На этом я прерывала споры о происхождении пса.
Вырос щенок на шее у моего щенка: спал строго поперек его груди, носом ближе к носу хозяина. Вырос в любви и счастье, ходил горделиво, словно хвастаясь хозяином и поводком, демонстрируя осанкой чувство собственного достоинства, которое, как я раньше полагала, свойственно только людям. Был избирателен в своих симпатиях, но доверчив к тем, кто их не вызывал. Потом случилась беда. Даже годы спустя не могу пускаться в подробности.
Нарядные с горкой подарков мы собрались на выход – к друзьям отмечать День благодарения.
Переглянувшись, я вызвалась вывести пса быстро писнуть у подъезда. Сын еще с чем-то возился. Пес был взрослый - к тому времени ему перевалило за десять лет. Мы вышли из подъезда старой пятиэтажки над рекой, сделали пяток шагов, и я увидела, что по противоположной стороне узкой улочки трусцой бежит большой молодой питбуль без ошейника.

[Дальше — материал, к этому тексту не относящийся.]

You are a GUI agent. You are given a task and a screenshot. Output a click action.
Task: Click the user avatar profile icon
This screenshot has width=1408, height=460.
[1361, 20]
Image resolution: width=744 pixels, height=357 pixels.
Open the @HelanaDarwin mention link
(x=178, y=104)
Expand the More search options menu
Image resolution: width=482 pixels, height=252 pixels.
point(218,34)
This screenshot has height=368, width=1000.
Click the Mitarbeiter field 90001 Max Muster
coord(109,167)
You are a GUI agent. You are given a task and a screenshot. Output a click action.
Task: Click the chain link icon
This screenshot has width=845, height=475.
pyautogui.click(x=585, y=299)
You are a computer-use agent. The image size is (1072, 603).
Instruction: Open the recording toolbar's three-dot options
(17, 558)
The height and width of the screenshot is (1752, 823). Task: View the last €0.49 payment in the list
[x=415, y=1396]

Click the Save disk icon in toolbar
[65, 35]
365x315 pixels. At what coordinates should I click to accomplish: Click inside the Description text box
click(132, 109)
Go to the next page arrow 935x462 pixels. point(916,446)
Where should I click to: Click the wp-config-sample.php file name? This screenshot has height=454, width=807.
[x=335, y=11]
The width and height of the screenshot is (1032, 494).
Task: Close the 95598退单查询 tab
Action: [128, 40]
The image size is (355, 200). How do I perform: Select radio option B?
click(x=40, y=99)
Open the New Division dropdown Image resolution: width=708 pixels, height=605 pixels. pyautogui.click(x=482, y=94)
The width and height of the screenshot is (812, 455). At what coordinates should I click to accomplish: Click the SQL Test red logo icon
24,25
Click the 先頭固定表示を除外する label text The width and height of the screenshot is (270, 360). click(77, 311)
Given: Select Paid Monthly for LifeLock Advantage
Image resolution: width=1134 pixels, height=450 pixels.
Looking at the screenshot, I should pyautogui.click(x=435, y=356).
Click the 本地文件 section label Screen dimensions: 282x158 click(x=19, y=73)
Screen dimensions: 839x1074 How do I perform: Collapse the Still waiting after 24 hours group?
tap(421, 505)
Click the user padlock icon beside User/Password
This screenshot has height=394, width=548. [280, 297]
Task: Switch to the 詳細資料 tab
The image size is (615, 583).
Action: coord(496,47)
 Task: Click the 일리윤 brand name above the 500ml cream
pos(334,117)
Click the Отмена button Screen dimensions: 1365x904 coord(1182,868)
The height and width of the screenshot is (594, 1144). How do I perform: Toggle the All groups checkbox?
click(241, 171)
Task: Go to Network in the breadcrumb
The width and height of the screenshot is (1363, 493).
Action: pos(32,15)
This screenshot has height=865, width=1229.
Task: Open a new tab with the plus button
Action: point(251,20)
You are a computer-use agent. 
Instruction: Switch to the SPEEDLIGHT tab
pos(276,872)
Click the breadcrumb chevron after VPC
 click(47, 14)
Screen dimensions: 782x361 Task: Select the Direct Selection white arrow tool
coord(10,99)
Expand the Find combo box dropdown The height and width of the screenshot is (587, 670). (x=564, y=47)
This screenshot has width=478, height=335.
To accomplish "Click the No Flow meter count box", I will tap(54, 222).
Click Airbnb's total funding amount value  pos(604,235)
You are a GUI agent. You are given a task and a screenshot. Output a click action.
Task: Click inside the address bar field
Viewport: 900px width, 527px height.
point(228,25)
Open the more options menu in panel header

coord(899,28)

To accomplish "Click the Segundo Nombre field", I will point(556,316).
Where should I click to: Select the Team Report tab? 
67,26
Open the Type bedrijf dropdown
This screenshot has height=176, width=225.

Я замерла в ужасе, понимая, что не успеваю метнуться назад в дом. Глянула влево-вправо в надежде увидеть хозяина пса, и всхлип ужаса невольно вырвался наружу. Этого было достаточно: пит в два прыжка перескочил дорогу и вцепился в шею моего пса. Оторвал его от земли и принялся мотать добычу туда-сюда, пытаясь отнять ее у меня. Мой пес тряпкой повис у него в пасти, зажатый челюстями и не издал ни звука. Впервые в жизни я орала во весь голос на улице, не выпускала поводок, но и не натягивая, чтоб ненароком не задушить свою псину. Танцевала, ступая за питбулем, куда он волок. Била что есть силы ногами по горлу питбуля, и думала, что он должен уже вцепиться в меня, а я должна выдержать это, пока не отобьюсь от него.
Из-за угла выбежала хозяйка-дегенератка, которая взяла этого пита в приюте пару дней назад, и никто ей не объяснил, что это за зверь. Она прыгала позади него, пискляво кричала «Ноу», и не дотрагивалась до пса. Зверь был бойцовый. Дальше выбежала моя подруга-собачница, изящная англичанка, она схватила на дороге оранжевый конус, которым помечают ямы, и стала бить питбуля по голове. Пит не реагировал. Он сладострастно урчал, кровища стекала на асфальт, мой пес лоскутом болтался у него в зубах, а я продолжала бить, преодолевая недоумение: я видела, как носок моей туфли бьет по кадыку так, что моей ноге больно, а эта тварь не реагировала, не чувствовала боли. Она была занята своим делом убивания. Я решила бороться до конца, и даже если мой пес уже мертв, я его – мертвого – питбулю не оставлю.
Это никогда бы не кончилось, если бы рослый парень-собачник не оставил своего пса кому то и не вмешался. Он подошел, несуетно расставил ноги пошире, крепко взял питбуля за задние лапы и нерезко – как хорошую штангу – медленно поднял вверх в вытянутых вперед руках. Высоко – так, что питбуль оторвал передние лапы от земли. И когда тот повис в воздухе, он выпустил свою добычу – моего пса. Парень встряхнул питбуля и отшвырнул подальше. Питбуль чудом не бросился на нас, а побежал прочь, а его хозяйка-недоумок – следом.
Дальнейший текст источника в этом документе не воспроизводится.